Leur bonne entente a été immédiate. La décision n’a donc pas tardé à être prise. Ensemble, ils ont préparé le passage de relais. « Ça a été une transmission facile. Quand les deux parties prenantes jouent le jeu, les démarches se passent bien », confie Guy Verguin. Deux ans après, en novembre 2020, Simon Mermet s’installait.
« La première année, je n’ai rien changé. »
Tout juste installé, le jeune agriculteur a décidé de suivre le système de son prédécesseur, bien qu’en désaccord avec certaines pratiques. « L’erreur, c’est de vouloir tout changer d’un coup. Il faut être progressif. » Cette première année lui a permis d’apprendre les techniques de l’arboriculture, qu’il ne maîtrisait pas, comme la mécanisation. Pour l’accompagner, il a pu compter sur Guy Verguin : cédant et repreneur avaient convenu d’une période de transition lors de la transmission.
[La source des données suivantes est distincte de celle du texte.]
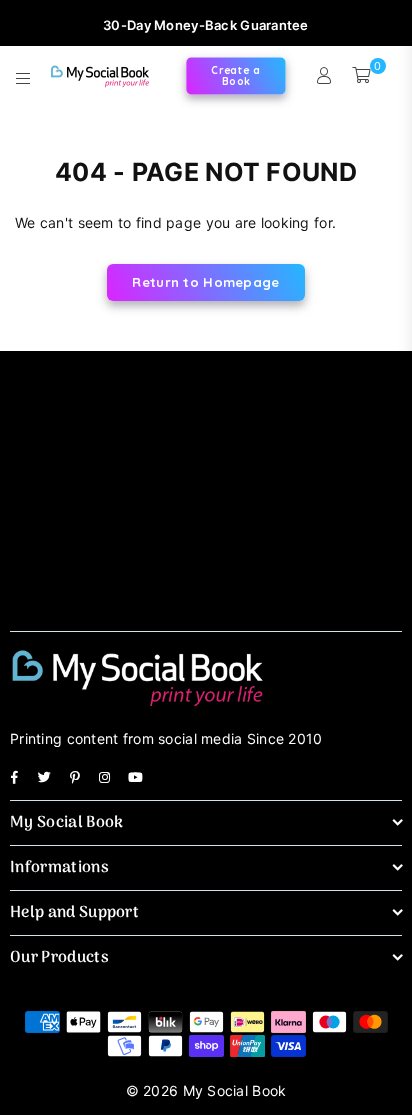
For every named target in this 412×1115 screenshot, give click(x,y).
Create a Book (235, 75)
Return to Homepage (205, 282)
Mettre en place son propre système : le temps de l’expérimentation
Simon Mermet a proposé progressivement de nouvelles pratiques. Il a optimisé l’utilisation des produits phytosanitaires. Les techniques d’intervention ont été automatisées. Il a notamment modernisé les systèmes d’irrigation, essentiels pour gagner en temps et en précision, et développé la fertirrigation pour améliorer la gestion de l’eau et les apports en nutriments.
Aujourd’hui, le travail de sécurisation et de modernisation se poursuit. De diversification aussi : Simon Mermet expérimente de nouvelles productions, en introduisant d’autres fruits comme les framboises sous serre, les melons, les pastèques… et légumes, avec les petits pois et les pommes de terre primeur. Diversifier les cultures lui permet de sécuriser les revenus mais aussi d’étendre les récoltes sur l’année : il emploie désormais des saisonniers de mars à novembre. Son ambition pour demain ? Il souhaite stabiliser l’activité afin d’avoir une entreprise performante et durable. Pérenniser sans tout bouleverser, car, pour lui, le plus important est là : « Garder l’essence de la ferme. »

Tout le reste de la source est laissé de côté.